Summary of the key findings
- Both officers and staff both reported feeling more valued by their force than they did in 2019.
- The ability to switch off and recharge energy outside of work was found to have improved since the last survey for both officers and staff.
- Police officer sleep quality has improved in the last year with average reported frequencies for both disturbed sleep and insufficient sleep reducing and those reporting having less than 6 hours sleep has reduced from 45% to 40%, however;
- Levels of fatigue overall show that 29.2% of police officers and 23.5% of police staff indicate that they still experience extremely high levels of fatigue.
- There has been a slight increase post-traumatic stress symptoms experienced by police staff at 55%.
- Overall, the average scores for all police officers experiencing symptoms of post-traumatic stress have remained unchanged at around 64%.
- Average levels of physical wellbeing have declined in both officers and staff.
- There has been a decrease in feeling valued by the public for police officers and the feeling of being valued by the public overall is at a moderately low level by both officers and police staff, however:
- Job satisfaction has remained moderately high for police officers and high for police staff and intention to quit has declined with public service motivation continuing to be at a very high average level.
Andy Rhodes, Service Director for Oscar Kilo, the National Police Wellbeing Service (NPWS), said;
“Over 22,000 people responded to our second survey on wellbeing which, in itself, is a big positive in times when officers and staff are being asked to fill in more surveys than ever before – and we would like to thank each and every one of them for their time.
“The global pandemic has also meant that we have been policing in very different times, but despite the stresses, strains and uncertainty, officers and staff across the country have remained highly committed throughout.
“It’s really encouraging to see that people feel more valued by their forces as well as by peers and supervisors, and that we are seeing improvements in things like the ability to ‘switch off’ after work, and in sleep quality and awareness of self-care.
“Following the results of the last survey, where the issues of sleep and fatigue were loud and clear, we launched several pieces of work including our ‘Better Sleep’ webinars with a renowned sleep expert and the initiation of a pilot study into fatigue and shift work – but with the figures still showing us that some are still experiencing extremely high levels of fatigue, there is still more to do, and we will continue to put focus into this area.”
The results of this survey will help prioritise our work at both a national level and in the support we provide to individual forces and there is already work underway to develop services around some of the things which have been raised as issues including:
- Physical fitness online videos to help officers and staff to improve their basic levels of fitness.

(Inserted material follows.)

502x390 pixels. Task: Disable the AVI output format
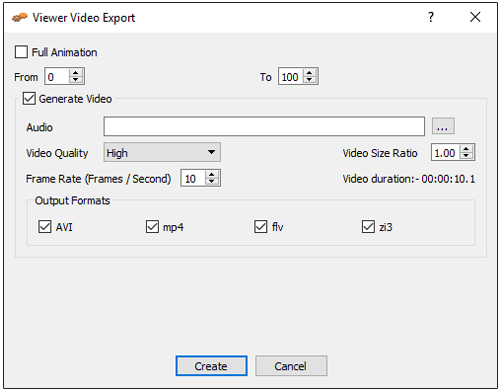pos(45,227)
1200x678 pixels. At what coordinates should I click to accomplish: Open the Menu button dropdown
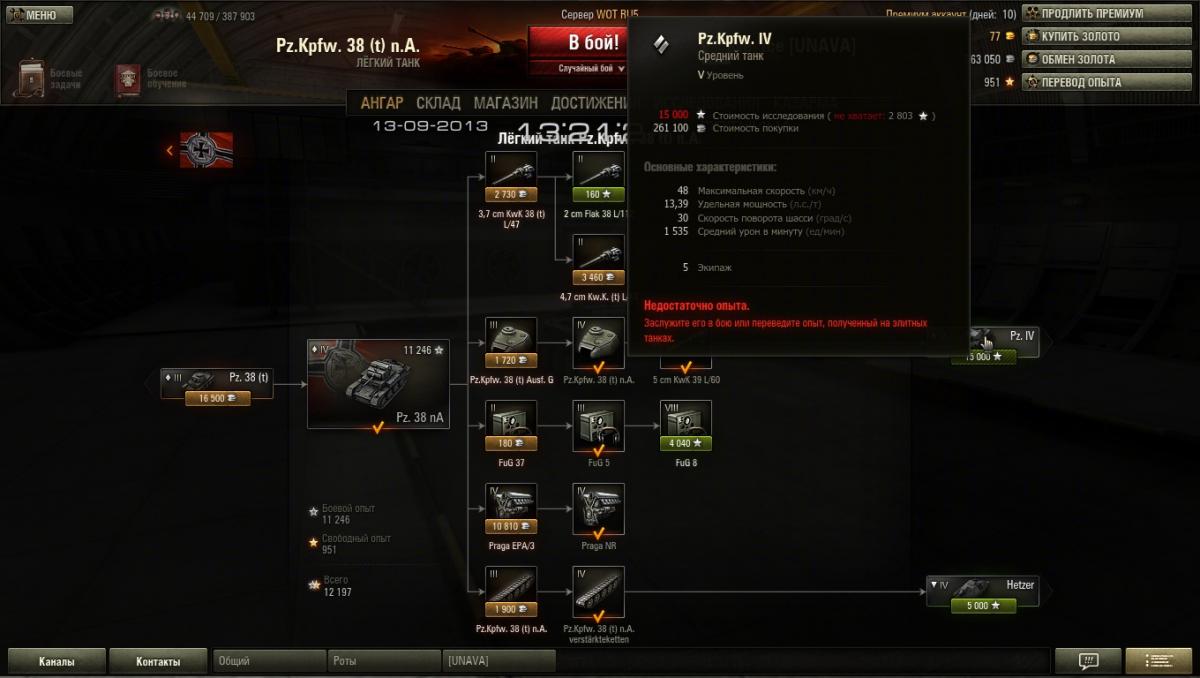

- A virtual reality driver fatigue awareness package
- Continued roll out of our Emergency Services Trauma Intervention Programme.
DCC Bernie O’Reilly, CEO of the College of Policing, said;
“We ask our officers and staff to do an incredibly challenging job every day. It’s vital we look after them and importantly understand their needs and that’s why this survey is so important. We will take a hard look at the findings of the survey and then see what we can do to support colleagues further.”